# [Work order]
The response has to reproduce all entries exactly while excluding their pictures.

Collected data entries
+ + + +

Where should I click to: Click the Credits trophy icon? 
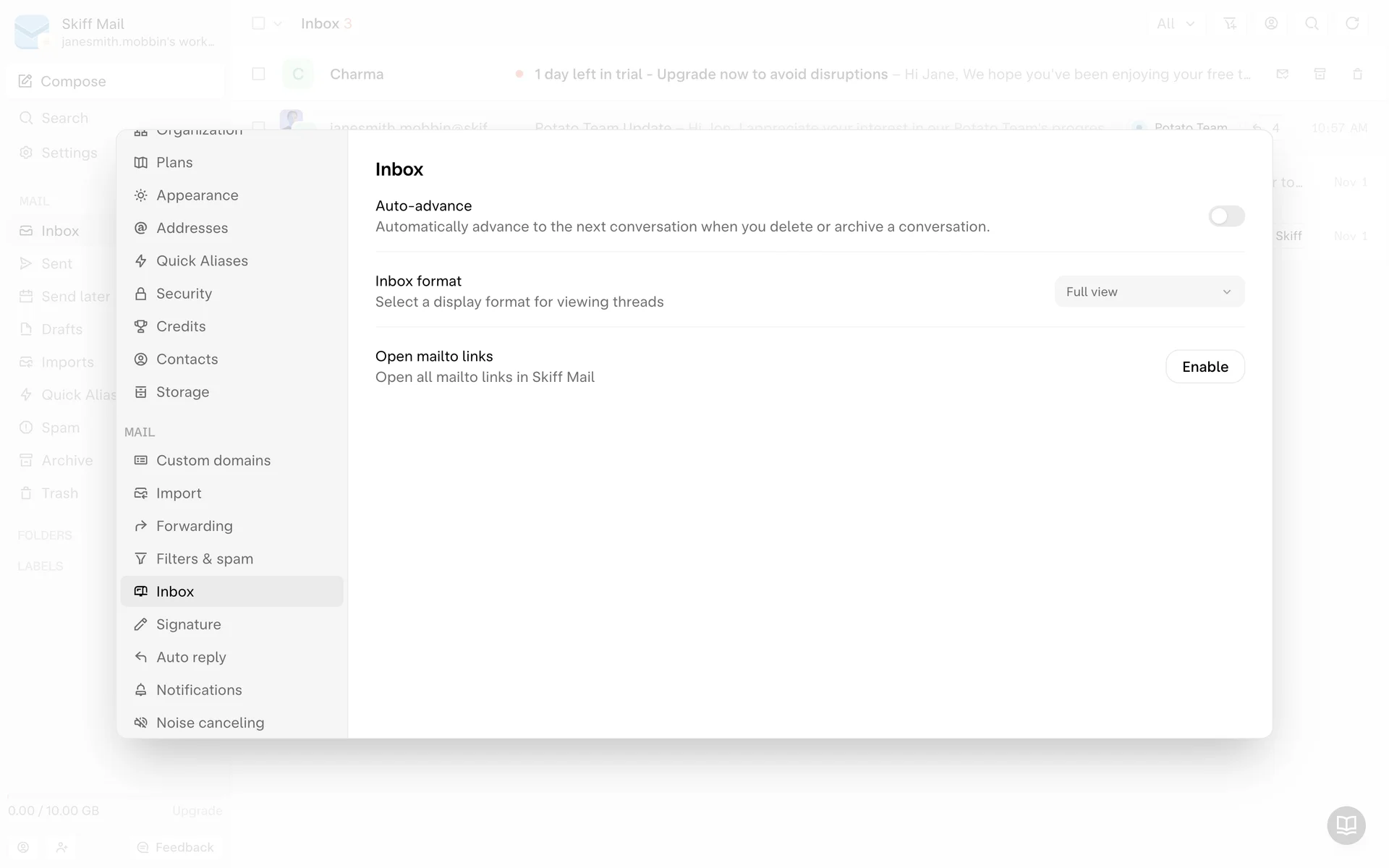coord(141,326)
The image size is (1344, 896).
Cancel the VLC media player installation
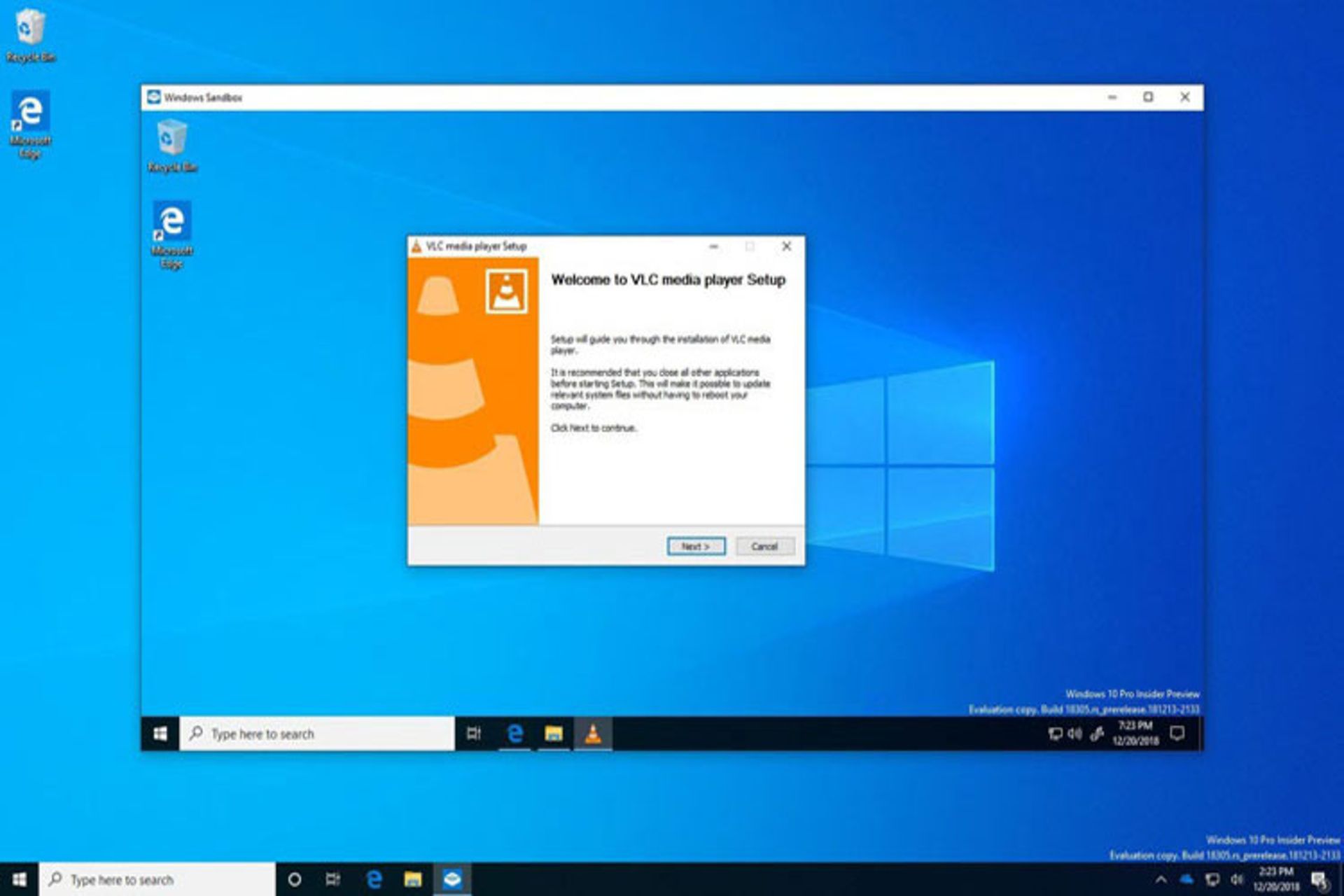[x=764, y=546]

+ + + +

# [Answer for this exercise]
Where should I click to: Click the Credits trophy icon? 
coord(141,326)
The image size is (1344, 896).
Cancel the VLC media player installation
[x=764, y=546]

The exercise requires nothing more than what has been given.